Struct regex_automata::nfa::thompson::Compiler

source ·
pub struct Compiler {
    parser: ParserBuilder,
    config: Config,
    builder: RefCell<Builder>,
    utf8_state: RefCell<Utf8State>,
    trie_state: RefCell<RangeTrie>,
    utf8_suffix: RefCell<Utf8SuffixMap>,
}
Expand description

A builder for compiling an NFA from a regex’s high-level intermediate representation (HIR).

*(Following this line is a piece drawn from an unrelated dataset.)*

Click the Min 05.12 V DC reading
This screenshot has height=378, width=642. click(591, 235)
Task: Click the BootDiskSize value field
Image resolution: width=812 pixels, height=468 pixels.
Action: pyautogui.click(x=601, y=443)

This compiler provides a way to translate a parsed regex pattern into an NFA state graph. The NFA state graph can either be used directly to execute a search (e.g., with a Pike VM), or it can be further used to build a DFA.

This compiler provides APIs both for compiling regex patterns directly from their concrete syntax, or via a regex_syntax::hir::Hir.

This compiler has various options that may be configured via thompson::Config.

Note that a compiler is not the same as a thompson::Builder. A Builder provides a lower level API that is uncoupled from a regex pattern’s concrete syntax or even its HIR. Instead, it permits stitching together an NFA by hand. See its docs for examples.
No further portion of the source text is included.